## Exercise brief
Check each line of the data for "agent", then give the number of lines that have it, without any other words.

Items from a dataset:
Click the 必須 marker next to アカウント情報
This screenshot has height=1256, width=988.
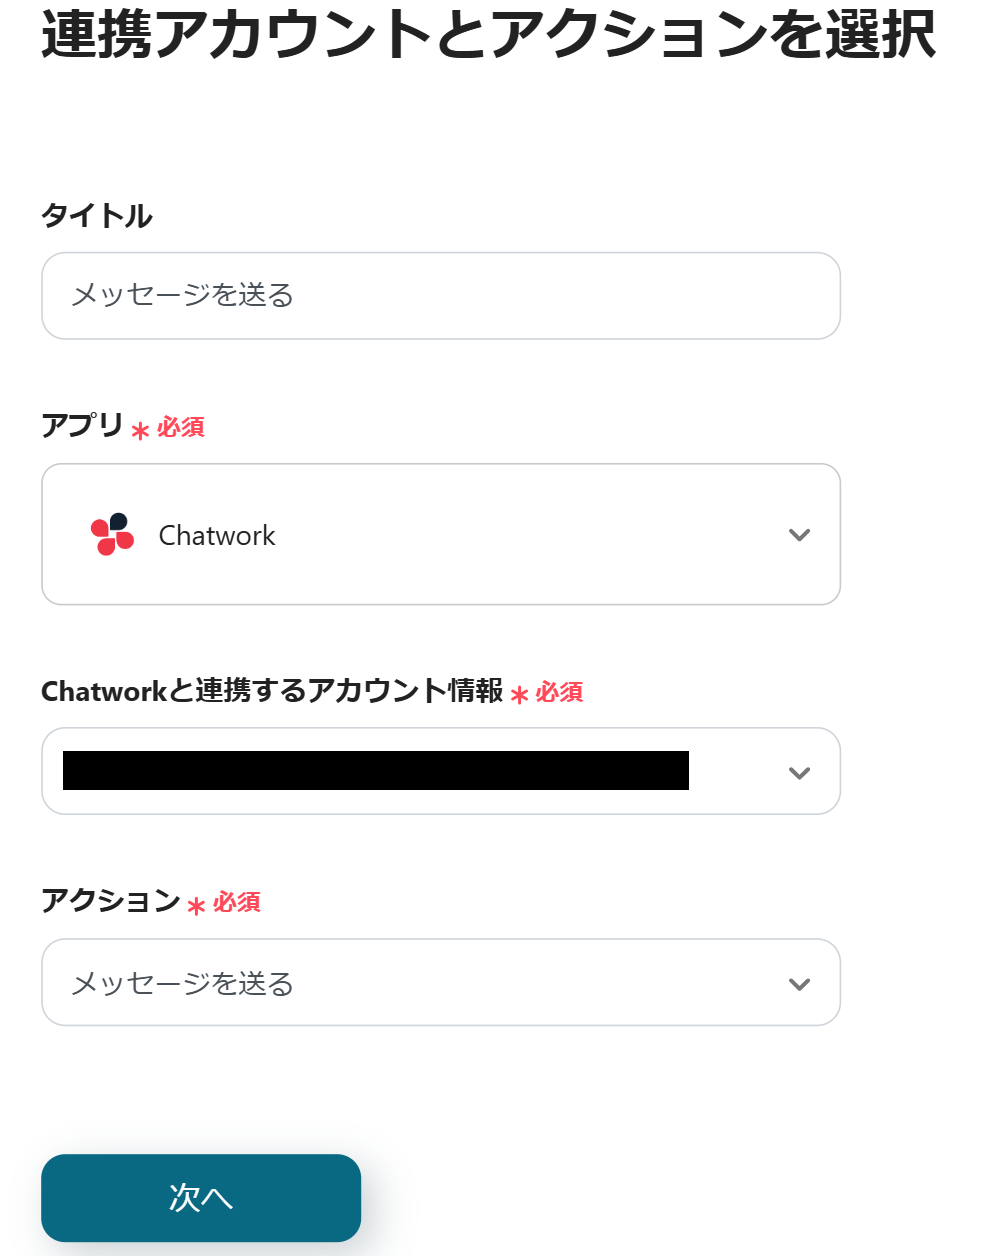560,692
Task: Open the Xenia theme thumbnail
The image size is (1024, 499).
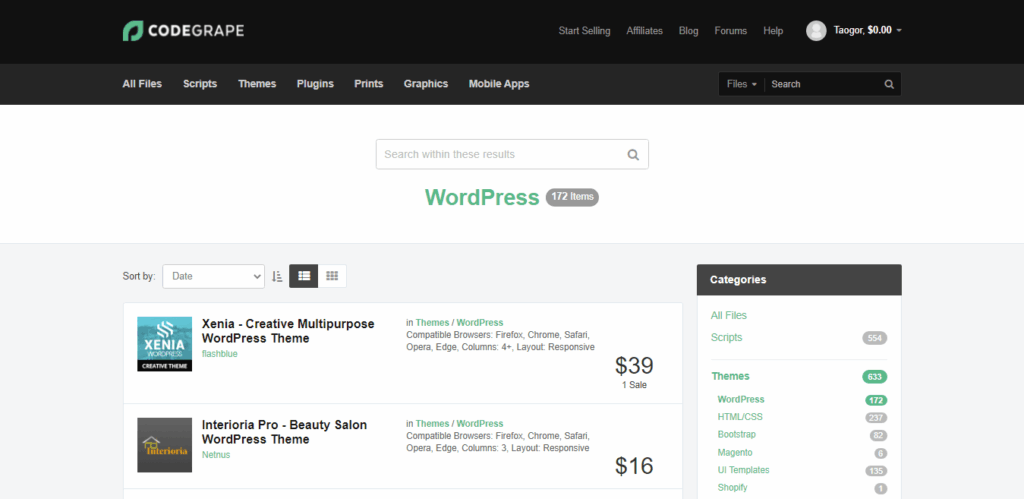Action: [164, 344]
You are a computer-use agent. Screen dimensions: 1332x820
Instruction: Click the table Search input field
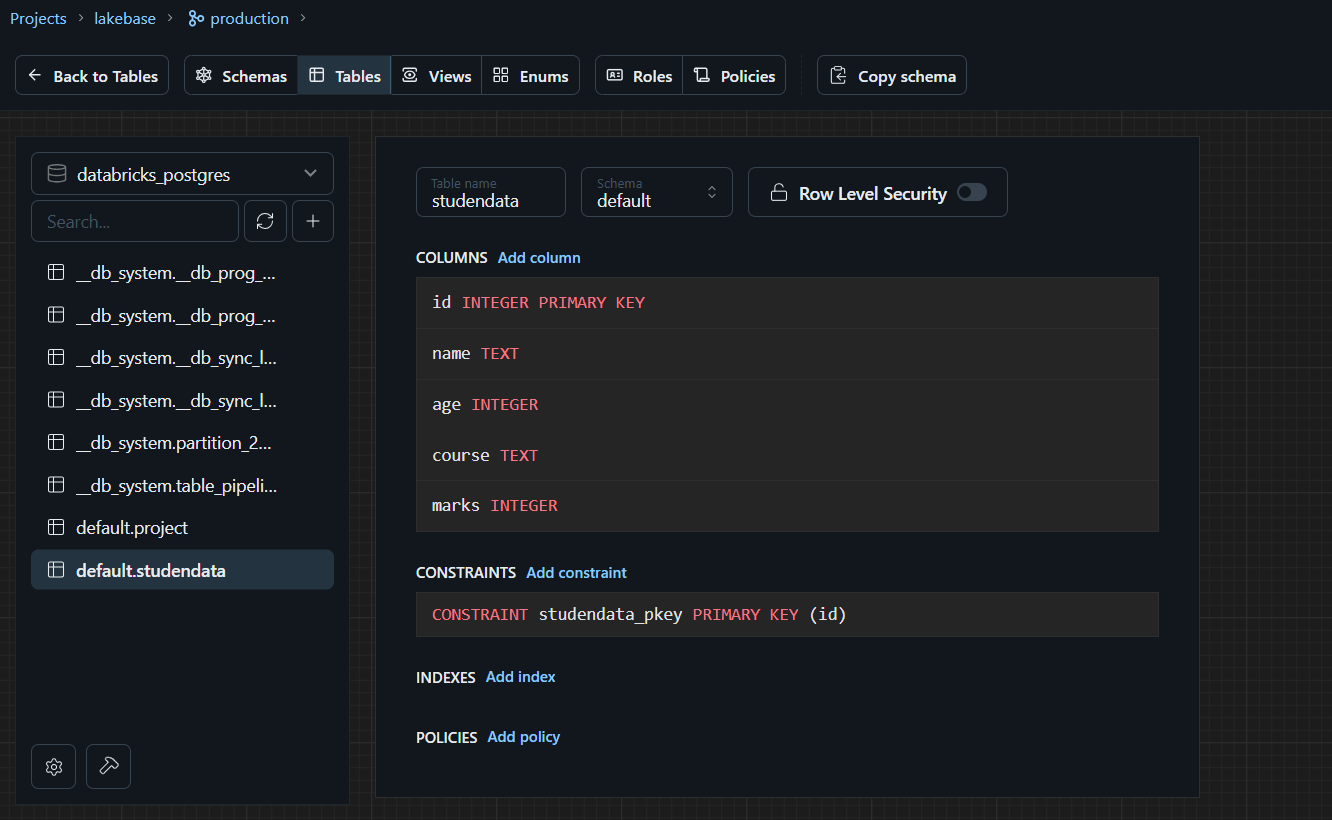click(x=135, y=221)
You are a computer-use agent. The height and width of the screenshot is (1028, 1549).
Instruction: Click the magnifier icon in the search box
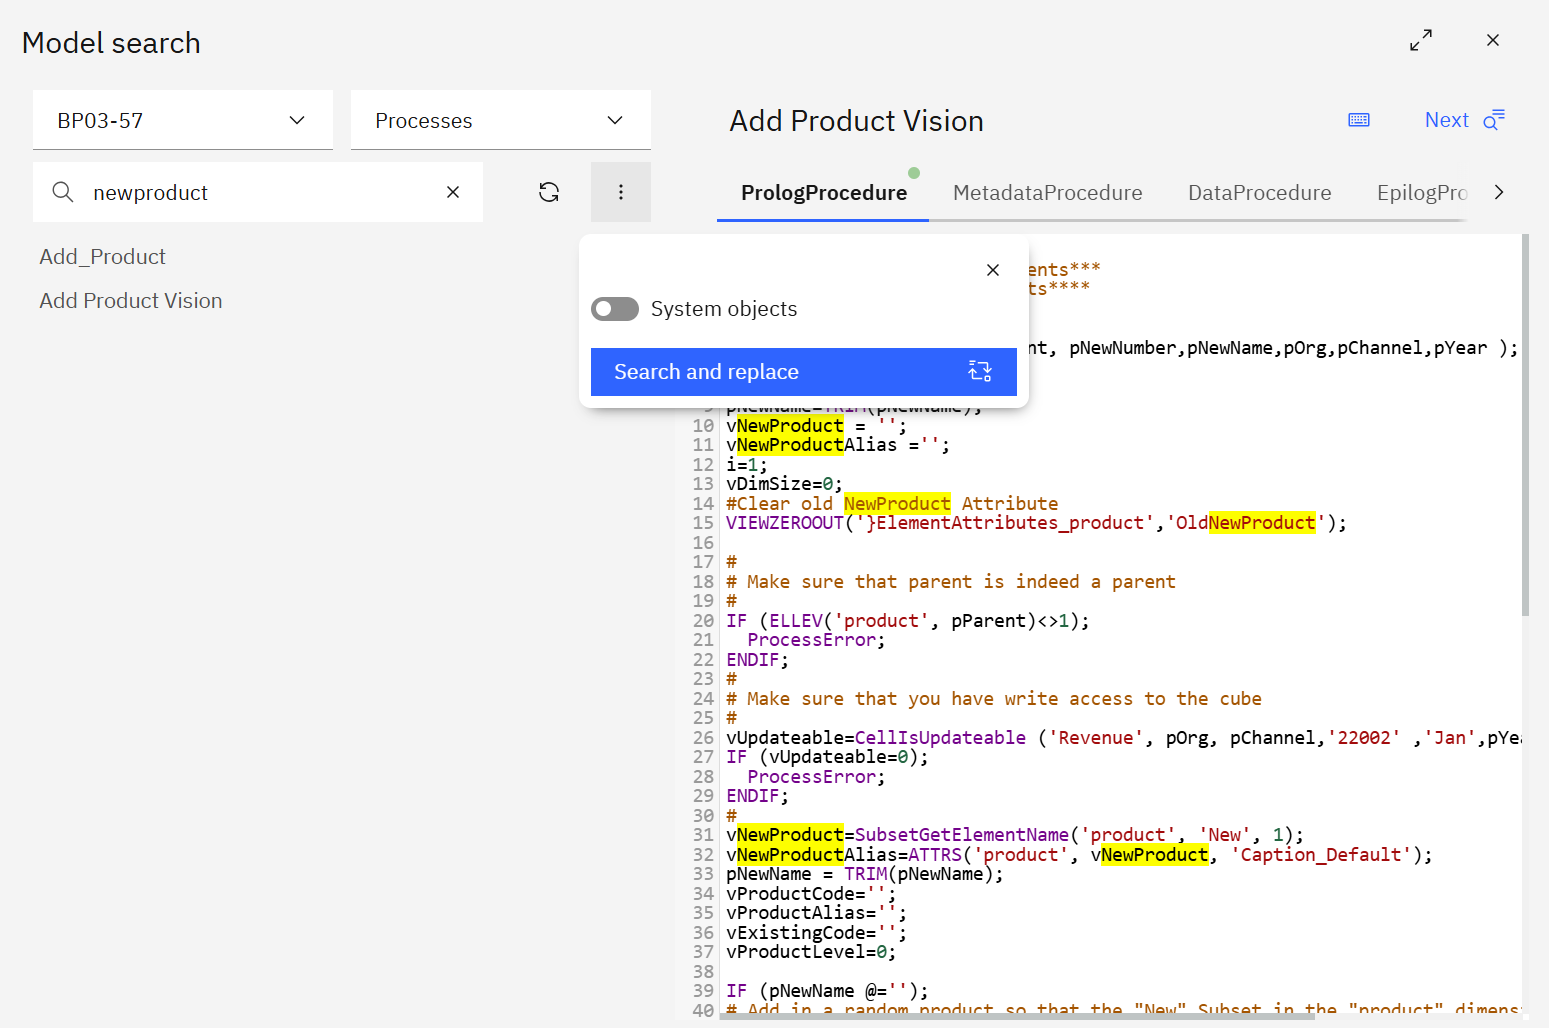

## Result below
2